A living wage for Rhode Island human services workers
A bright young man, with many friends and an active social life, worked as a carpenter in his early 20s when he began experiencing the onset of Leukodystrophy, a rare genetic disease that affects the brain and spinal cord. As the disease progressed, the man lost full motor control and was unable to walk or feed himself. Resigned to a wheelchair and requiring assistance with activities of daily care, he and his family turned to Seven
Hills Rhode Island (SHRI) for 24-hour support.

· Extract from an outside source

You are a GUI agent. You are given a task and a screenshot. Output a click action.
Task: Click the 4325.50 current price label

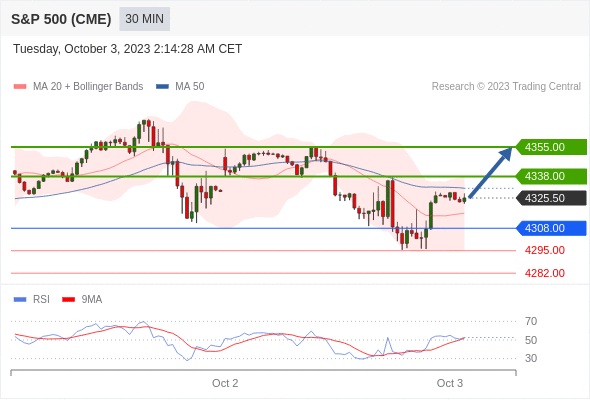551,198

Today, this young man depends upon the professional skill, compassion, and judgment of an array of caregivers. Most important to his daily care, however, are the direct support professionals (DSPs), who comprise the majority of the human services workforce in Rhode Island. DSPs support the most vulnerable people in this state - those who struggle daily to live a life of dignity and purpose. DSPs work in group homes and other day program sites to assist individuals with disabilities with basic personal care, skill development, and access to their communities.
Now, the hope of finding that life of dignity and purpose is being challenged.
The state is facing a crisis in sustaining its level of Health and Human Services as a result of staffing shortages for many critical reasons.
According to the US Census Bureau, Rhode Island’s population is aging on a trend mirroring most of its neighboring states. During the five-year period from April 2010 to April 2015, Rhode Island citizens over the age of 65 increased from 14.4 percent of the population to 16.1 percent, while those 18 and under decreased from 21.3 percent to 20 percent.
The impact of this information to the human services sector is multiple: The increase in current and prospective health and human services worker retirements coincides with the increase in demand for care as they continue to age. However, the decrease in younger population compounds the growing caregiver void. Rhode Island is at the forefront of a supply-demand calamity. The crisis becomes even more daunting when factoring in clinical needs, regulatory demands of state oversight agencies, and the woefully inadequate compensation provided to DSPs through rates and reimbursements set by the state.
Last year, the governor and state legislators appropriated an additional $2.5 million in the FY17 State Budget that, along with a $2.4 million Federal Medicaid match, allowed the pay of DSPs to increase from $10.82/hour to the current $11.18. This helps, but we need to pursue an adequate living wage for these undervalued human services employees.
In this current legislative session, Resolutions have been filed in both the House of Representatives and the State Senate urging BHDDH and EOHHS to increase wages for direct support and home care workers to eventually $15 per hour. Senators DiPalma, DaPonte, McCaffrey, Conley, and Gallo have sponsored the Joint Resolution in the Senate, and Representatives Tanzi, Shanley, Maldonado, Giarrusso, and Barros have sponsored the House Resolution. Hopefully, these two Resolutions will become enacted in the budget and when they are, I would strongly hope that all members of the
House and Senate support these necessary increases.
According to MIT’s Living Wage Calculation chart for Rhode Island, an adult with two children should earn a minimum of $29.60 per hour to adequately support their family. In contrast, DSPs-many of them single mothers with children-are paid $11.18 per hour, requiring the very people who care for our most dependent adults and children in Rhode Island, to live on wages that are not considered livable. It would seem logical that those who care for those least able to thrive in society should be extended a wage on which they can thrive themselves.
We are all one diagnosis, accident, fall, or a myriad of other circumstances away from needing competent, qualified care for a loved one or ourselves. If that day comes, we would have to ask: Whom do I want providing the care-someone who is working three jobs just to make their rent, or a focused professional dedicated solely to prioritizing my care?
It is time we look at the fundamental fairness of what the most vulnerable members of Rhode Island-and their caregivers-need to thrive in our society.
We must devise a funding formula that generates the resources to ensure that the highest quality of care is delivered through the hands and compassionate hearts of dedicated and respected health and human services direct support professionals.
David A. Jordan, a native of Newport, RI, is currently the president of Seven Hills Foundation, a health and human services organization with affiliates in both Massachusetts and Rhode Island, including Seven Hills Rhode Island. Headquartered in Woonsocket, Seven Hills Rhode Island is a comprehensive health and human services organization supporting more than 1,000 residents with disabilities and other life challenges throughout the state.